First "...is to serve the materially poor, most especially the destitute and homeless. Friaries not primarily focused on formation should have one or more facilities to provide for the needs of the poor, for example, a shelter, soup kitchen, food pantry and/or clothing room. Each of these works must be directed by a friar to preserve the Catholic and Franciscan character. Every member of the community is to be personally and directly involved in “hands on” work with the poor. All service to the poor is given completely free of charge."

Second is evangelisation "...through preaching and teaching the Holy Gospel, and by sharing the rich treasures of our Catholic faith with all. This can take many forms so that every friar may assist in his own way. Some expressions of this apostolate are: providing missionary centers for the poor, street evangelisation, parish missions, retreats, days of recollection, pilgrimages, spiritual direction, pastoral counselling, religious education and sacramental ministry."

==Religious habit and training==
The friars wear a grey religious habit with a hood, a cord, and sandals. Beards are also characteristic for members of the congregation. The rope worn as a belt around the waist symbolises being girded with Christ and is tied in the three characteristic Franciscan knots which signify the vows of poverty, chastity and obedience which are taken upon becoming a member of the community.

Those interested in becoming members of the community go through various stages: postulancy lasting ten months, followed by a year-long novitiate after which simple vows are taken. The newly professed members then spend a year or more living in one of the friaries. Final vows (life-time) are not made until a person has been a member of the community for at least five years. Those who feel called to the ministerial priesthood pursue their studies at St. Joseph's Seminary in Yonkers; during this time, the students live in a nearby friary. Friars who become priests are typically ordained by the Archbishop of New York alongside priests from the Archdiocese of New York in St. Patrick's Cathedral.

==Membership==
In 2019, the institute had 111 members, of whom 61 were priests. The institute has friars from various countries including the United States, Canada, Australia, South Korea, United Kingdom, Czechia, Poland and Ireland.

==History==
In 1988, the Franciscan Sisters of the Renewal were established. They are based in the Bronx, New York City.

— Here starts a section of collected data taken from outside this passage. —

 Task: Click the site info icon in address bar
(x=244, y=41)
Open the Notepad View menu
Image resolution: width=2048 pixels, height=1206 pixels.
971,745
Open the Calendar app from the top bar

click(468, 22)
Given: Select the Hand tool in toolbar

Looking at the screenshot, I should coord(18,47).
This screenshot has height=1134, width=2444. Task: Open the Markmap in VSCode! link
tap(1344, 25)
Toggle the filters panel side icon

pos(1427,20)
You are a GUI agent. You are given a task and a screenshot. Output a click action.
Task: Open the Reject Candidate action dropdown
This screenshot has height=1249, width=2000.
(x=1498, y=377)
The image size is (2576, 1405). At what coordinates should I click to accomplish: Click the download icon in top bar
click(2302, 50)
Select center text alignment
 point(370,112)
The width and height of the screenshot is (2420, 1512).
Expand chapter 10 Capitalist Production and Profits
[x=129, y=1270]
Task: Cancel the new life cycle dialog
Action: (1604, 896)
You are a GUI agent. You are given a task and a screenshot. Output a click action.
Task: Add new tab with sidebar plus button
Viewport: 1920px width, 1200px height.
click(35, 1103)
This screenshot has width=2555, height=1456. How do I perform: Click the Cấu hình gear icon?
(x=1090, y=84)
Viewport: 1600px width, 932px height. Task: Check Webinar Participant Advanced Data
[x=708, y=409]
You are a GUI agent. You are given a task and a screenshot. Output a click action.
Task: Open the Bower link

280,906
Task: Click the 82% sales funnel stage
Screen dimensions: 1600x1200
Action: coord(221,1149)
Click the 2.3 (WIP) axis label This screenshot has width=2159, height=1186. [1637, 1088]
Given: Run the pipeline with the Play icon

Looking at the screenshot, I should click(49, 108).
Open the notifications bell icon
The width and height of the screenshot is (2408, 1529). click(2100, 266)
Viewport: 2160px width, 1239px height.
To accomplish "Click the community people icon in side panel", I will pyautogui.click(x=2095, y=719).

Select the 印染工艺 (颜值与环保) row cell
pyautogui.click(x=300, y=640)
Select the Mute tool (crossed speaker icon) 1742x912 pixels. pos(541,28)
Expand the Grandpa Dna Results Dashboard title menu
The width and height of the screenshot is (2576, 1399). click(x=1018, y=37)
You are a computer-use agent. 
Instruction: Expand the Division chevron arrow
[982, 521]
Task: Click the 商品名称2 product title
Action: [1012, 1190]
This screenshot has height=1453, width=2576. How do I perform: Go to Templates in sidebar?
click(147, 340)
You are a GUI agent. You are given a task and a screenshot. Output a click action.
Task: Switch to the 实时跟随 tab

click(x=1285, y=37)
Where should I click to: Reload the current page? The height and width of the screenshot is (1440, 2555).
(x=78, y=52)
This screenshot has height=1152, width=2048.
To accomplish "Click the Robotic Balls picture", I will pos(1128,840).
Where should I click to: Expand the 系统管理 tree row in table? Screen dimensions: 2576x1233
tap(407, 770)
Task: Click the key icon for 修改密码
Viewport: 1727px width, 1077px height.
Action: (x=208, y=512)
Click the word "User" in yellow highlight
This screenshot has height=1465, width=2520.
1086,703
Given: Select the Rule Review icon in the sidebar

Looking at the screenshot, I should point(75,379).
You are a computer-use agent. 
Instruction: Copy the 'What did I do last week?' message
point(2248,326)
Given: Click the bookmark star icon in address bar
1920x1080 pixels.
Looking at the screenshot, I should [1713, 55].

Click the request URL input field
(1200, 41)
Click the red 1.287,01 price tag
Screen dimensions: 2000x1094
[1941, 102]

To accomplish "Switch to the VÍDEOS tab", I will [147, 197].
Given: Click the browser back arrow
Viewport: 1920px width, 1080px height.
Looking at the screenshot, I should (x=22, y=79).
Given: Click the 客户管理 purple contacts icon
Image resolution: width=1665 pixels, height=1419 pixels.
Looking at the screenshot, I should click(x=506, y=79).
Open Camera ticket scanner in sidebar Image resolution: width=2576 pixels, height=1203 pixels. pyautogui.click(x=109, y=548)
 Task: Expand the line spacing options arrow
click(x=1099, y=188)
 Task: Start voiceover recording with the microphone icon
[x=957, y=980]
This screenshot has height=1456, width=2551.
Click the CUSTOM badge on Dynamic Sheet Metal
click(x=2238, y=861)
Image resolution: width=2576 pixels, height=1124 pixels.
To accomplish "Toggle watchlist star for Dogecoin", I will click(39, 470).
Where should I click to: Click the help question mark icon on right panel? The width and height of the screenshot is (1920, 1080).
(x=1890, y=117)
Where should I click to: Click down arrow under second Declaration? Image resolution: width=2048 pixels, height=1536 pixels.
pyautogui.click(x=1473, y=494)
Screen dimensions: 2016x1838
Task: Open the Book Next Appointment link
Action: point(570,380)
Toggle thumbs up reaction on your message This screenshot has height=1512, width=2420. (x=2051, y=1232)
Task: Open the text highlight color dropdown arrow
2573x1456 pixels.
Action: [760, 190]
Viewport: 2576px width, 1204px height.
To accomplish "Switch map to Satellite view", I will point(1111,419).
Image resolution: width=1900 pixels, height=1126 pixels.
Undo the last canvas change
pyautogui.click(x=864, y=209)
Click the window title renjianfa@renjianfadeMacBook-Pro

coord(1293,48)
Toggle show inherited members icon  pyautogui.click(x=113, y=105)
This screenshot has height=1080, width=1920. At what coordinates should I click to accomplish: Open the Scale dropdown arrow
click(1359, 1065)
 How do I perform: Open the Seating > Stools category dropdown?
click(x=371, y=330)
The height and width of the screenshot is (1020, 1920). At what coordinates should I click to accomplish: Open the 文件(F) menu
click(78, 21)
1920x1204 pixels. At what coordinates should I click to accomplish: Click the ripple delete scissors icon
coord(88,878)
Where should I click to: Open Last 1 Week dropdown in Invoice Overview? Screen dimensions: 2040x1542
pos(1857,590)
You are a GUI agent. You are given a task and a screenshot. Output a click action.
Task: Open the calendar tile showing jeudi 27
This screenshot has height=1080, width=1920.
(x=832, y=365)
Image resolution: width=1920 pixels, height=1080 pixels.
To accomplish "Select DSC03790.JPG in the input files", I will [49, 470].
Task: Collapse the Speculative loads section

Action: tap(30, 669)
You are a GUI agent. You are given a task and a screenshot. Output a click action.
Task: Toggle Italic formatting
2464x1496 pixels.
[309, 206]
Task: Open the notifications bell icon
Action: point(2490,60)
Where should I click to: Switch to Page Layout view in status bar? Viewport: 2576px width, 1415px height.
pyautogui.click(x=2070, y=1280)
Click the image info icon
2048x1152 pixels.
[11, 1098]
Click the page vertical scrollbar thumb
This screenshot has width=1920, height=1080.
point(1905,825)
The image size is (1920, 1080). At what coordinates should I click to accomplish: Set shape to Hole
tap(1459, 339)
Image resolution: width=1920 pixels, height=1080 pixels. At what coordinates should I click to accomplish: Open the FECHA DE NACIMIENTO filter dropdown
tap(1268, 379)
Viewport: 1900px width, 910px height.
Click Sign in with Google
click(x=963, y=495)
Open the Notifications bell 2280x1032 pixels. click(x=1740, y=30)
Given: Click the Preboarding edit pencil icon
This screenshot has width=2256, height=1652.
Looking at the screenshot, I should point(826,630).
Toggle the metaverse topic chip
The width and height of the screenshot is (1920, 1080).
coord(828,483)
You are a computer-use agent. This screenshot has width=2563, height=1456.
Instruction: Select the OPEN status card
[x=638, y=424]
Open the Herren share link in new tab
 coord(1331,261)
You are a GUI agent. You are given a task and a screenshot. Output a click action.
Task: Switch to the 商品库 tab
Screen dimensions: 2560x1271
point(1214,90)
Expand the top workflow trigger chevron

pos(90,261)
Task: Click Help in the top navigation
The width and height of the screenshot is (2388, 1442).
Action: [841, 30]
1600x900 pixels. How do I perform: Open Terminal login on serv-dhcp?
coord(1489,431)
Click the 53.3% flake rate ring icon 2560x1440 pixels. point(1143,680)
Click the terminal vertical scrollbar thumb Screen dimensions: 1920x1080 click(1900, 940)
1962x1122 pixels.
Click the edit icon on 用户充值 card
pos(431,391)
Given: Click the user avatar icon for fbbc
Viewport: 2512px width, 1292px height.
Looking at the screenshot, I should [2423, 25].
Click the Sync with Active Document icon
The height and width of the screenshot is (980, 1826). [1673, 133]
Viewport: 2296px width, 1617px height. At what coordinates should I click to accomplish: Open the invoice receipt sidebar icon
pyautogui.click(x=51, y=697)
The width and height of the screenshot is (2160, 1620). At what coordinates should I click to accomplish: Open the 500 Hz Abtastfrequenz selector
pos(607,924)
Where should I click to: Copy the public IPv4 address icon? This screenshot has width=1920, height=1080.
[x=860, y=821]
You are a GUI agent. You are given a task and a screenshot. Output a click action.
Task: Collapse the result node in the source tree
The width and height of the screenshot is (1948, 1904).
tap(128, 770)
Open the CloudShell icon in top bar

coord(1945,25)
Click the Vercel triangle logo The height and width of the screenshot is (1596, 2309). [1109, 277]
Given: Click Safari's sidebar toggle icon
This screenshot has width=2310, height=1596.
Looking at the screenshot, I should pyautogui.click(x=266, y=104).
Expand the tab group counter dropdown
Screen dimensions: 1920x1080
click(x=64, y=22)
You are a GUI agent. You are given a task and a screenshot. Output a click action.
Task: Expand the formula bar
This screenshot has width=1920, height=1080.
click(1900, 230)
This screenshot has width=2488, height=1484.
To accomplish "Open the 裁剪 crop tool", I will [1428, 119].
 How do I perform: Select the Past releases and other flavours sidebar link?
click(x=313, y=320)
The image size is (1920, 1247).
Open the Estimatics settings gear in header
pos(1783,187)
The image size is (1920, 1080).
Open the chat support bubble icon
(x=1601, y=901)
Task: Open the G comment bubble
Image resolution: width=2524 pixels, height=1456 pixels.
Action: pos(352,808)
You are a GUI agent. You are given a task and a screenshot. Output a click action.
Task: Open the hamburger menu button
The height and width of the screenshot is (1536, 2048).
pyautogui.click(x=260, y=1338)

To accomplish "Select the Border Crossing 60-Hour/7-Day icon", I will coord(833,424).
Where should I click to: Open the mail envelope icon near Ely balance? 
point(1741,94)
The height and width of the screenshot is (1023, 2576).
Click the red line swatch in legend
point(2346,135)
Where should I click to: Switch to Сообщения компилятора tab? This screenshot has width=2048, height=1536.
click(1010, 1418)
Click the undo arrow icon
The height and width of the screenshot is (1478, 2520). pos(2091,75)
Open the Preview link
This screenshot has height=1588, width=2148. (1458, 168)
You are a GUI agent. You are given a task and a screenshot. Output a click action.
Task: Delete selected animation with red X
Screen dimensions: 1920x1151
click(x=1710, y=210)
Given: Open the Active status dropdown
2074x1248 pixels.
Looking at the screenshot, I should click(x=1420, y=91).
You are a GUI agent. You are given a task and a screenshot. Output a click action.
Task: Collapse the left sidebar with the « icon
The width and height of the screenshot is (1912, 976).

The group was established as a diocesan institute by Cardinal John O’Connor in 1999. The Franciscan Friars of the Renewal were involved in caring for victims of the September 11 attacks in Manhattan and ministering to first responders during the rescue and recovery mission. The following day, September 12, a group of friars walked along subway tunnels to reach Manhattan.

The friars appeared as extras in a scene on a subway car for the film Bella, which won the "People's Choice Award" at the Toronto International Film Festival in 2006.

In 2016, the friars were featured in a documentary titled Outcasts.

On June 13, 2016, João Cardinal Bráz de Aviz, Prefect of the Congregation for Institutes of Consecrated Life and Societies of Apostolic Life, and his secretary, José Rodríguez Carballo, OFM, signed a decree of recognition. On December 8, 2016, the group announced that Pope Francis officially recognized the Franciscan Friars of the Renewal as a religious institute of pontifical right, meaning that it will now depend immediately and exclusively on the Holy See in the matters of internal governance and discipline.

In November 2020, Bob Lombardo, one of the founders of the CFRs, was ordained a bishop and is serving as an auxiliary bishop in the Archdiocese of Chicago.